I rather think that a large amount of hand-waving and systematic bullshit will be used to try to baffle the jury into accepting the prosecution view of things.
Were I in charge of setting up a system to hold secrets, I would make very sure that the security of the system was based around centralised tokens and preferably several separated central token-issuing servers to get into any particular secure vault. I would also try my best to ensure that as little as possible was kept on the client machines as possible, using encrypted network filesystems and encrypted local disks. Thus when I lock out a client, I simply void all their central tokens and force them to re-authenticate to get back in, and with a lower security clearance they aren't going to get at very much. With next to nothing stored on the client machine stealing data is going to be challenging.
The CIA are trying to imply that far from being a masterful agency of computer security experts, they are actually really quite stunningly stupid, and rely on client-side authentication to control access. Furthermore, their client-side tokens don't seem to be time-stamped thus when the accused rolled back his workstation to an earlier version, the changed timestamp on the authentication tokens wasn't noticed! The CIA argument may well be on the lines of "Yes, our security sucks and we trusted a man we shouldn't have trusted, and we may have accused the wrong man, but we're the good guys so trust everything we say whilst we frame this possibly-innocent but very unlovable man".
It will therefore be rather interesting to see how this one pans out; I doubt that the CIA will come out of this one smelling entirely of roses.

Records of finding words and elements:
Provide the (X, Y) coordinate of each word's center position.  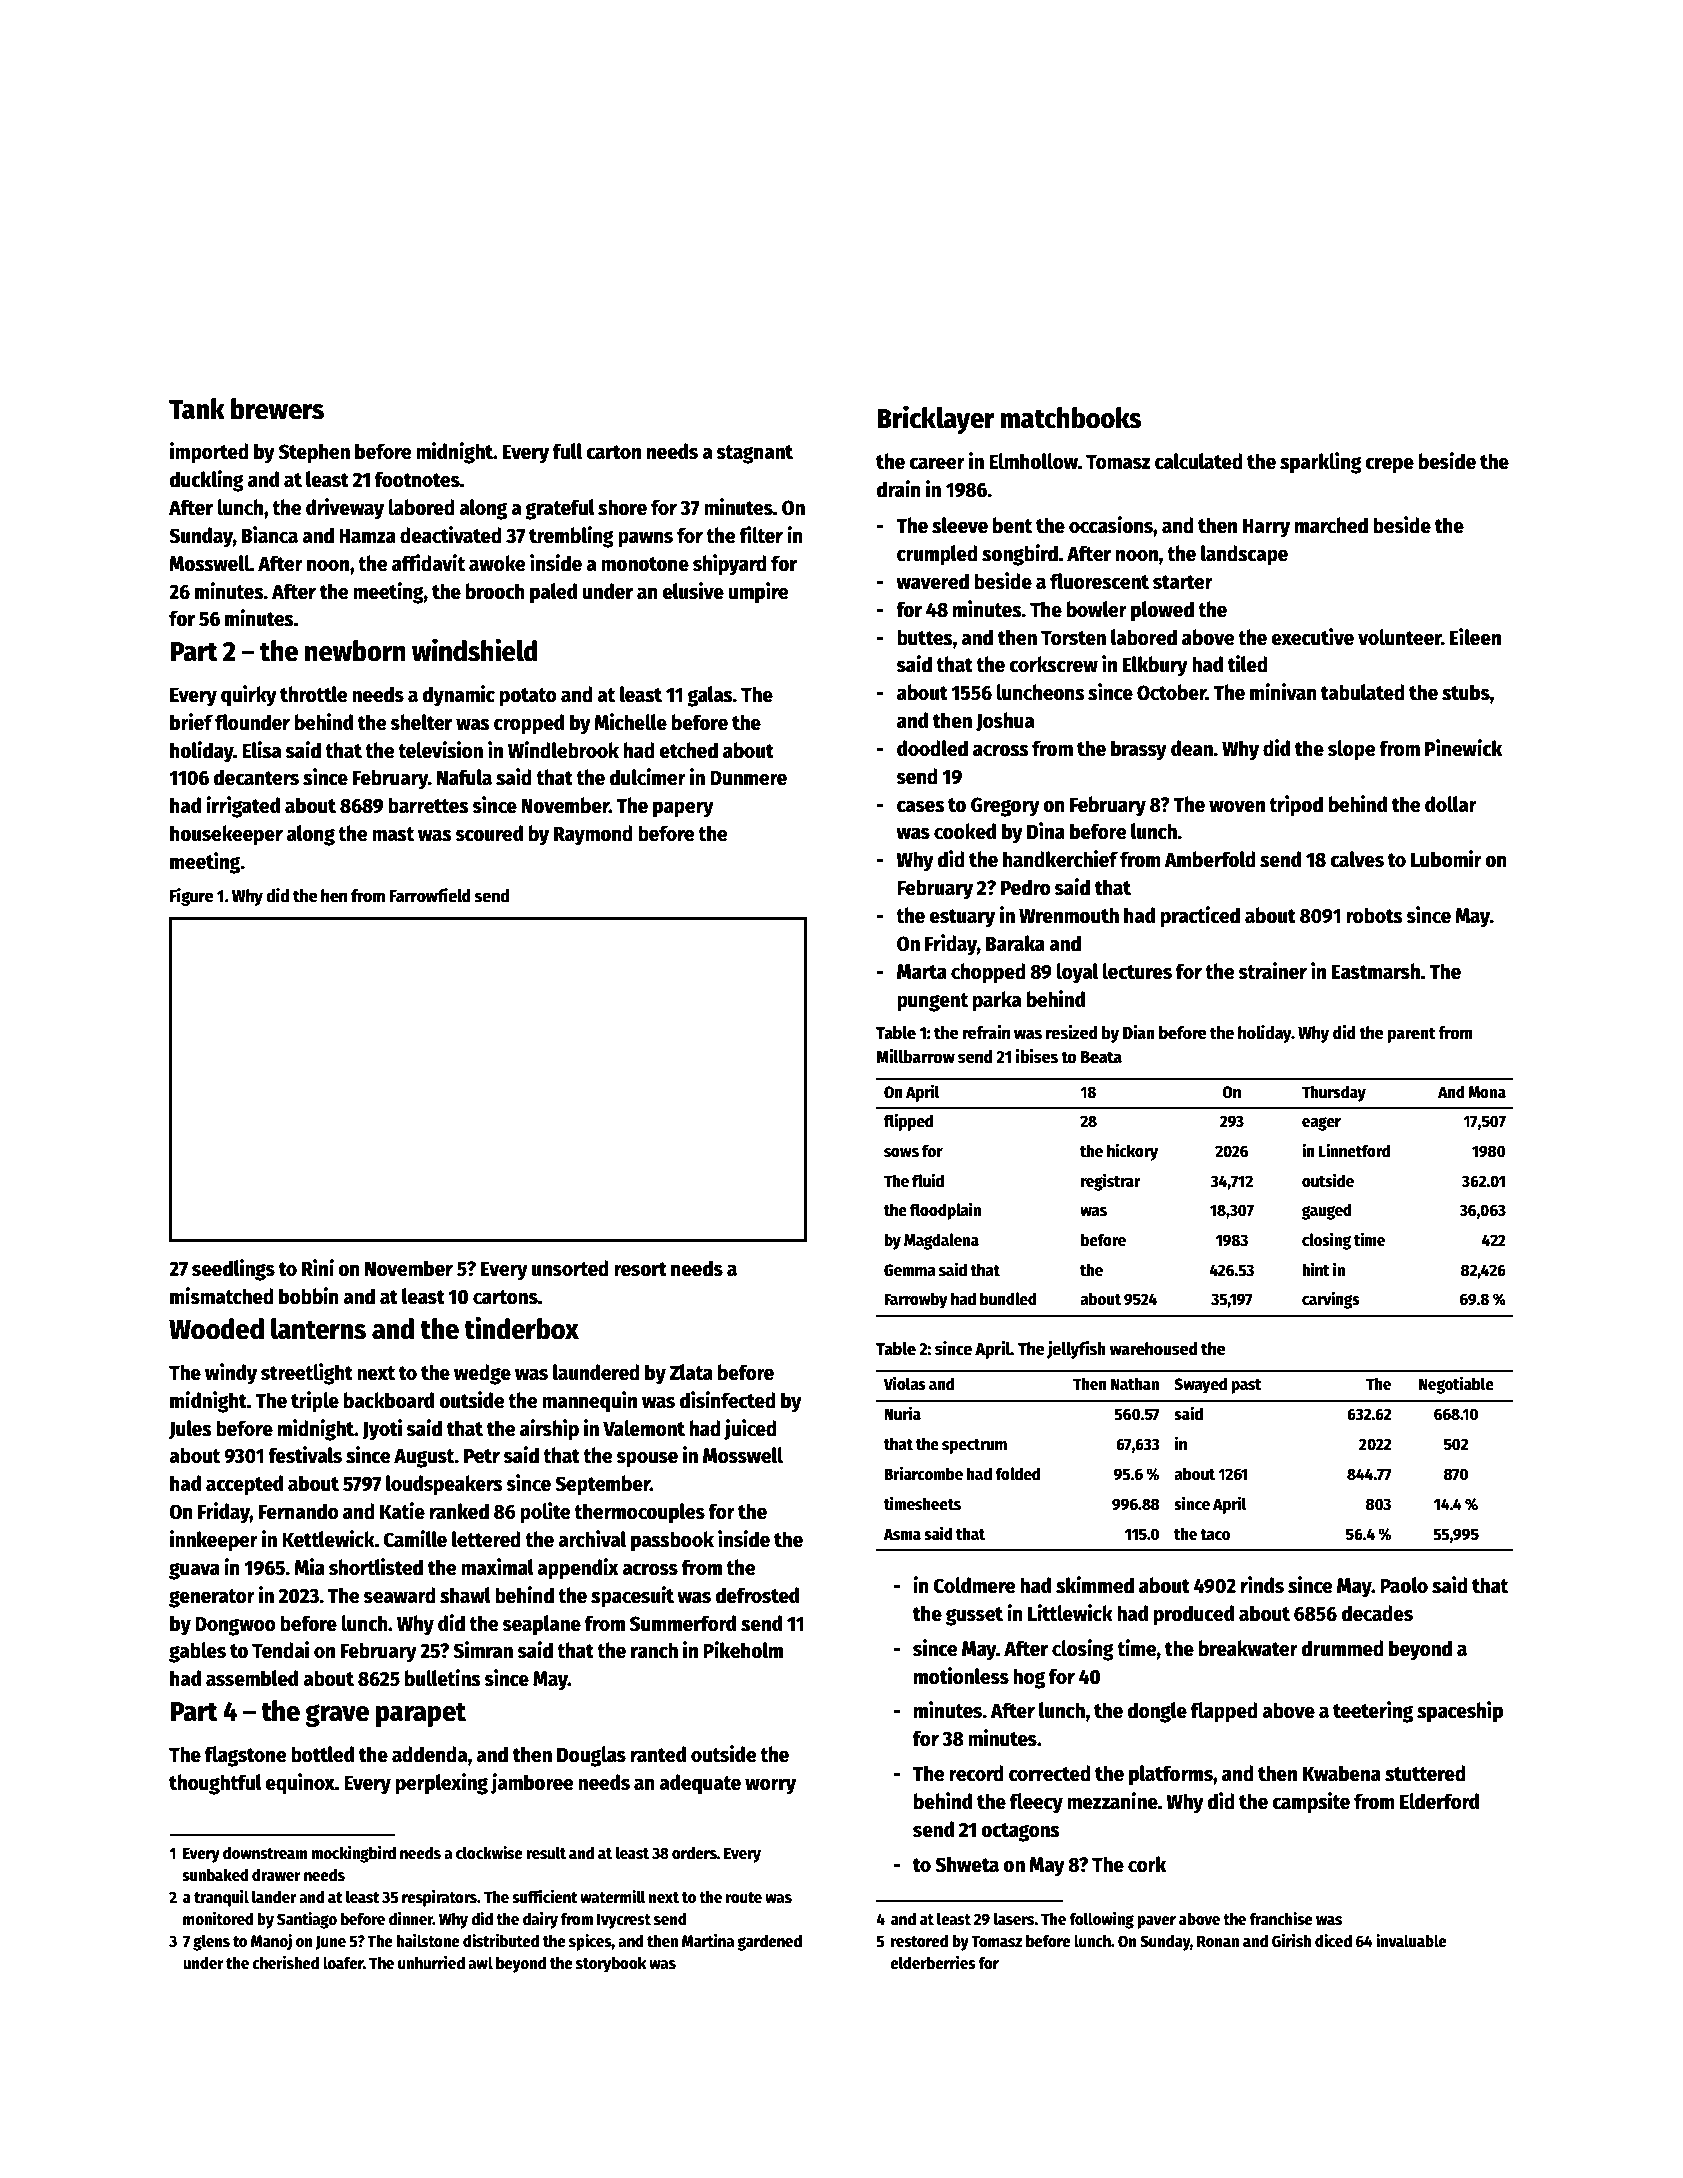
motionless (961, 1676)
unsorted (570, 1268)
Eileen (1475, 637)
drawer (276, 1875)
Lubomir (1446, 859)
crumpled (937, 555)
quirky (249, 696)
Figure (192, 897)
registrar (1110, 1182)
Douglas (591, 1756)
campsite (1311, 1803)
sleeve (960, 525)
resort (640, 1269)
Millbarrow (915, 1056)
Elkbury (1155, 666)
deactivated (451, 535)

* _WRITTEN PROBLEM_
Pick up the commentary on the CIA's computer security from where it stops, after its last sentence.

* _RESULT FOR THIS TASK_
"I hope he gets a very good jury that can follow the complicated discussions that his trial will consist of."
Rest assured the prosecution will ensure the jury will be composed of blue collar workers who don't have enough knowledge to program a ringtone on their phone. They don't want people who know IT and can see the flaws. They want patriotic 'mericans who will believe their version of events and put a "traitor" in jail.
He may also not get a jury at all and have just a federal judge deciding his fate.
"Rest assured the prosecution will ensure the jury will be composed of blue collar workers who don't have enough knowledge to program a ringtone on their phone."
From watch some episodes of Bull, it seems both sides get a number of chances to approve or reject jurors. Assuming that's the usual process in this type of trial, then the CIA would have to either "nobble" the selected jurors or have pre-arranged the type of jurors they wanted so only "their type" are in the pool to start with.
@John Brown (NB): "... the CIA would have to either "nobble" the selected jurors or have pre-arranged the type of jurors they wanted so only "their type" are in the pool to start with."
Neither of which are outside the skill set of the CIA. Any guilty verdict will be difficult to believe.
Also, to save time later - child porn on a server is to the early 21st century as tax evasion was to the early 20th century, don't you think? Of course, the tax evasion was easier to believe.
In the (rather distant) past, I had a girlfriend who was a practicing lawyer in the criminal courts for both state and federal and I was told I would never be an active member of a jury simply because I have a degree level education.
Well educated? Off you go.
The reason is that there are a number of pre-emptions permitted (so the lawyers can get rid of a juror for virtually any reason at all).
He may also not get a jury at all and have just a federal judge deciding his fate.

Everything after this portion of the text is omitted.